Sternstunden

Das Leipziger Streichquartett spielt Mendelssohn im Gewandhaus,im Mendelssohn-Haus und im Gohliser Schlösschen

Zu den Höhepunkten im Programm der diesjährigen Mendelssohn-Festtage gehörte zweifelsohne die zyklische Aufführung aller Streichquartette von Felix Mendelssohn Bartholdy durch das Leipziger Streichquartett. Insgesamt neun an der Zahl, zeichnen sie auf wunderbare Weise Mendelssohns kompositorische Entwicklung vom hochbegabten Teenager über den emotional gereiften jugendlichen Komponisten bis hin zum Gewandhauskapellmeister und Schöpfer des „Elias“ nach.

Dass dieser Zyklus zu einem Musikereignis der besonderen Art werden würde, hatte mancher vielleicht geahnt, selbstverständlich war es dennoch nicht. Eilt doch Mendelssohns Musik immer noch der Ruf des stets Gefälligen, klassizistisch Harmlosen, von Konflikten weitgehend Befreiten voraus, deren Komponist sich reifemäßig nie spürbar über den Stand der grandiosen Jugendwerke „Sommernachtstraum“-Ouverture und Oktett hinaus weiterentwickelt habe. Mag dieses falsche Vorurteil auf noch so wahre Ursprünge zurückzuführen sein – es ist spätestens dann erledigt, wenn sich ein Ensemble wie das Leipziger Streichquartett dieser Werke annimmt und sie nicht einfach nach Opuszahl aneinander reiht, sondern durch kluge Programmkonzeption jedem Abend eine eigene Dramaturgie verleiht.

Am Abend des Reformationstages lud zunächst Mendelssohn „persönlich“ in seinen Salon im Mendelssohn-Haus und ließ die Streichquartette op. 44/1+2 vortragen, die, von Helligkeit und Lebensfreude gekennzeichnet, zu den Höhepunkten seines kammermusikalischen Schaffens gezählt werden. Viel mehr als ein schöner Auftakt wurde dennoch nicht daraus. Zum einen verhinderten die leicht überakustischen Verhältnisse, dass der Gesamtklang des Ensembles zu gewohnter Ausgewogenheit und Homogenität verschmelzen konnte, und zum anderen nahmen kleine intonatorische Trübungen einigen harmonischen Wendungen etwas von ihrem Reiz. Außerdem sind diese Werke nicht gerade dazu angelegt, mit den oben beschriebenen Klischees aufzuräumen. Der Komponist selbst bemerkte gar zum e-Moll-Quartett, es komme ihm inzwischen „viel hübscher vor als sonst, aber viel mache [er sich] doch nicht daraus.“ Die Herren Seidel, Büning, Bauer und Moosdorf verlieren sich keineswegs im Wohlklang und spüren stetig neuen Facetten nach. So kommt nach feurigem Beginn das zweite Thema im Molto allegro vivace des D-Dur-Quartetts ganz aschfahl daher, darf sich das zarte Wiegen des Menuetts als weit atmender Bogen entfalten und wird der wehmütig abfallende Gesang der Ersten Geige im Andante von den anderen Stimmen in ein Tongewebe eingebettet, das viel mehr ist als nur Begleitung. Alles in allem aber fehlen diesen beiden Schwesterwerken bei aller Brillanz und Vitalität doch die richtigen Kontraste.
——————————
Aufgabenstellung 1: Welche Werke ließ das Leipziger Streichquartett laut dem Konzertbericht am Abend des Reformationstages im Mendelssohn-Haus erklingen?
Aufgabenstellung 2: Führen Sie alle Nachnamen der Musiker des Leipziger Streichquartetts auf, die im Konzertbericht vorkommen.
Aufgabenstellung 3: Schreiben Sie den Konzertbericht über den Mendelssohn-Zyklus im Anschluss an seinen letzten Satz weiter.

Vorliegendes Material:
——————————
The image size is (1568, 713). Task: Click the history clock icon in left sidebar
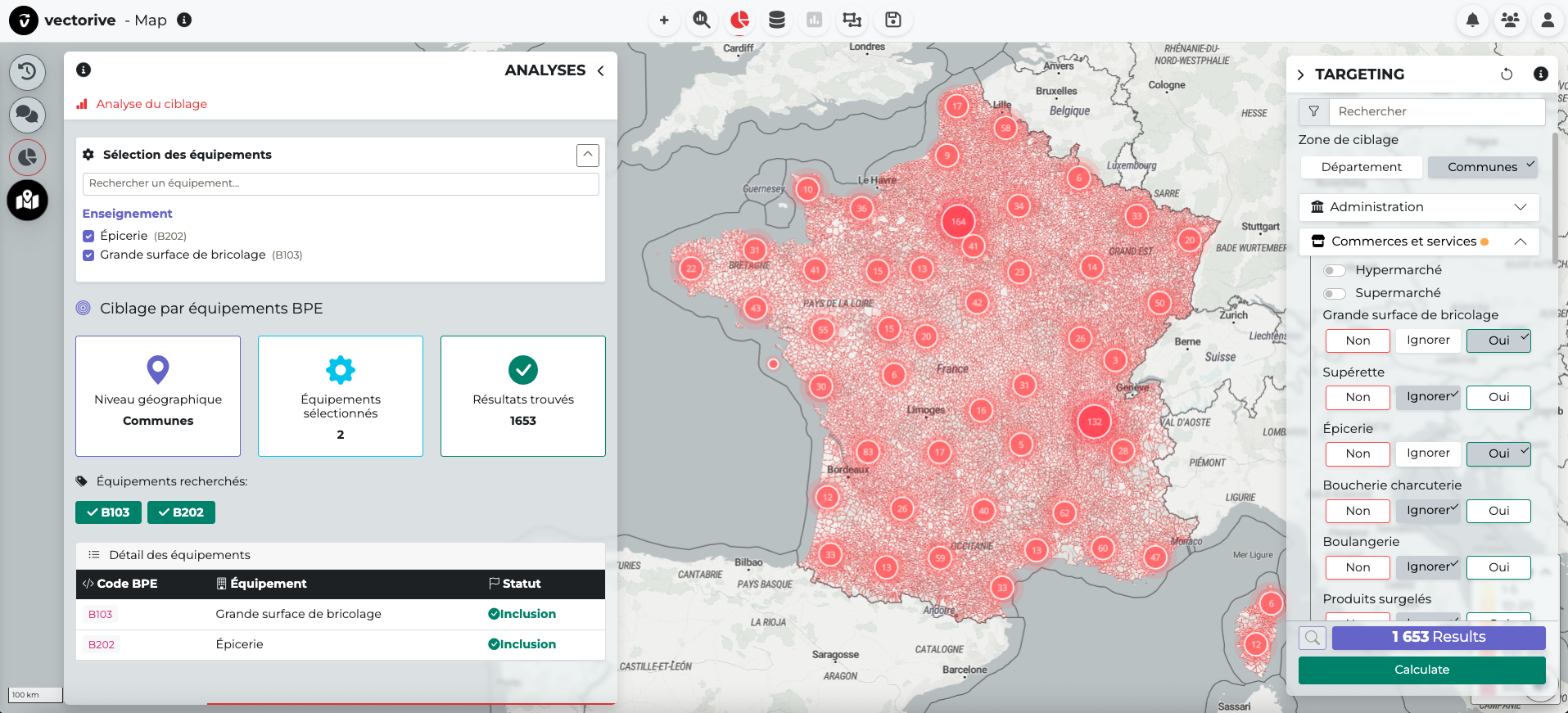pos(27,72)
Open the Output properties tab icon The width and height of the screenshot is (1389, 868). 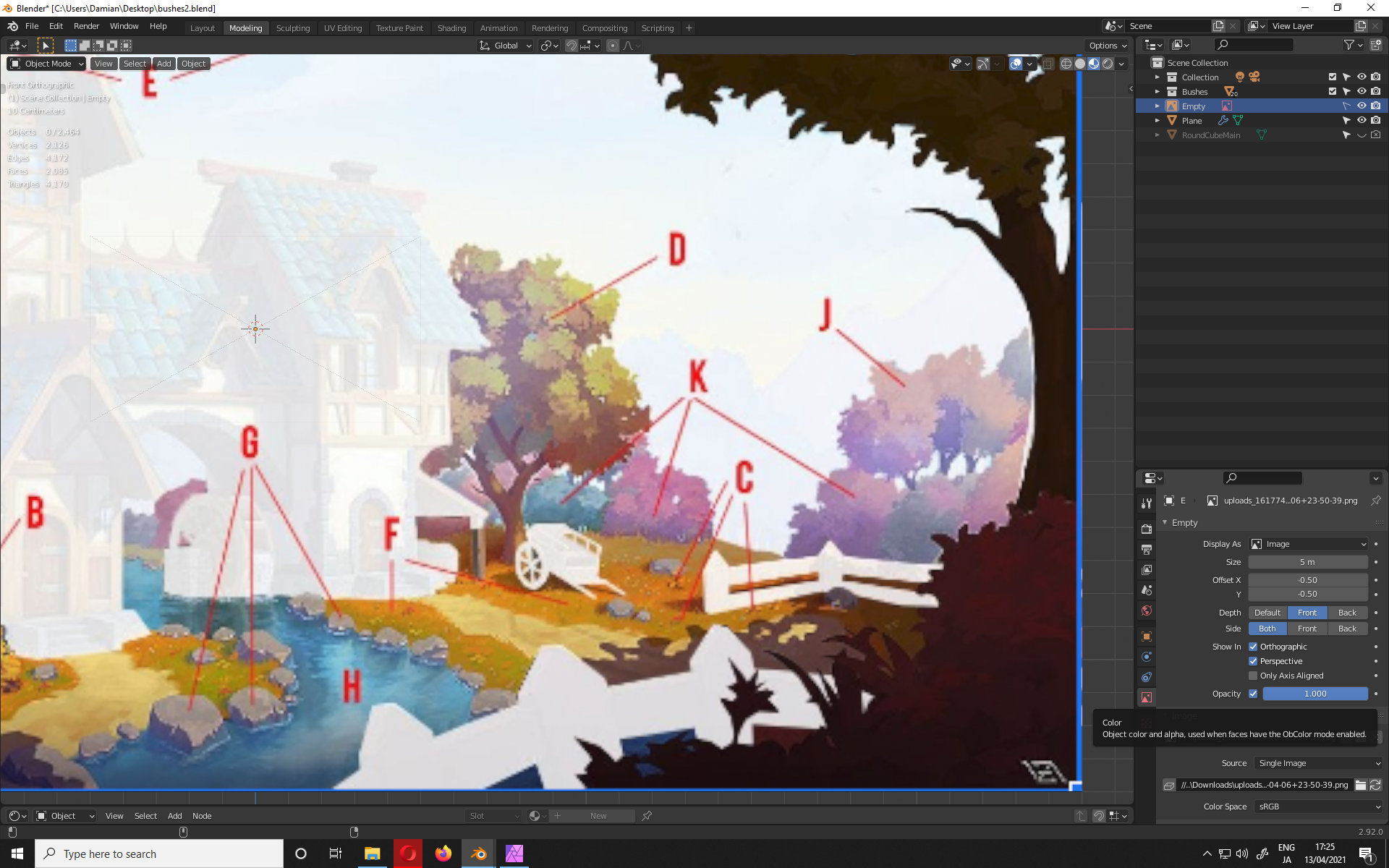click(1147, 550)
——————————
Schriftliche Antwort 1: Die Streichquartette op. 44/1+2 von Felix Mendelssohn Bartholdy.

Schriftliche Antwort 2: Seidel, Büning, Bauer, Moosdorf

Schriftliche Antwort 3:
Diese fanden sich am Freitagabend im Mendelssohn-Saal des Gewandhauses dafür umso mehr. Das den späten Werken Beethovens durchaus ebenbürtige Streichquartett in Es- Dur op. 44/3 hat man selten mit soviel Esprit und einer solchen Prägnanz und Perfektion gehört, wie es das LSQ unter seinem herausragenden Primarius Andreas Seidel ablieferte. Atemberaubende Tempi ohne Verluste in den Ecksätzen, ein Funken sprühendes Scherzo und ein im Tiefsten anrührendes, in die Zeitlosigkeit entführendes Adagio bereiteten den Beginn einer Sternstunde. Ihre Fortsetzung fand diese mit dem op.41/3 des Mendelssohn-Freundes Robert Schumann, bevor man nach der Pause gemeinsam mit den hochkarätigen Gästen (Matthias Wollong, Frank Reinecke, Hartmut Rohde und Michael Sanderling) zur Aufführung des berühmten Oktetts schreiten konnte.

Das Ergebnis war ein einziges Feuerwerk an purer Spielfreude, technischer Finesse und Musikantentum. Besser kann man diese wunderbare Musik nicht spielen! Und da es auf der Bühne und im Saal allen soviel Freude bereitet hatte, und es viele Zuhörer nicht mehr auf ihren Sitzen hielt, gab es das Scherzo abschließend noch einmal.

Für den Samstagabend öffnete das Gohliser Schlösschen seine Tore, und angesichts der kürzlich aufgekommenen Diskussion um die Zukunft dieses Juwels als Kulturstätte ist gleich zu Beginn festzuhalten, dass ich mir für Konzerte dieser Art keinen Ort in der Stadt vorstellen kann, an dem Musik, akustische Verhältnisse und Atmosphäre besser zusammen passen als hier. In diesem herrlichen Ambiente setzte sich also die Reihe fort, und auch dieser Abend hielt Großes bereit. In dem frühen op. 12 lassen sich die Akteure zunächst viel Zeit, um alle Wehmut glutvoll auszukosten, entfachen im abschließenden Molto allegro e vivace stürmische Leidenschaft, bevor das wehmütige Thema aus dem ersten Satz zurückkehrt und schließlich verhaucht. Die sich anschließenden Vier Sätze für Streichquartett führen den Abend unausweichlich hin auf das Streichquartett op. 80, das wohl zu den düstersten und verstörendsten, aber auch tief berührenden Kompositionen Mendelssohns gehört. Komponiert nicht nur als „Requiem für Fanny“ sondern gleichzeitig als „ein Requiem einer Epoche und eine Vorahnung stürmischer, neuer Zeiten“ (Georg Knepler). Eindringlich und unerbittlich gestalten Seidel und seine Kollegen in schroffen Dissonanzen und hämmernden Rhythmen existentielle Verzweiflung und finden im Adagio nach schmerzvollen Ausbrüchen zu sanftem, bewegendem Trost.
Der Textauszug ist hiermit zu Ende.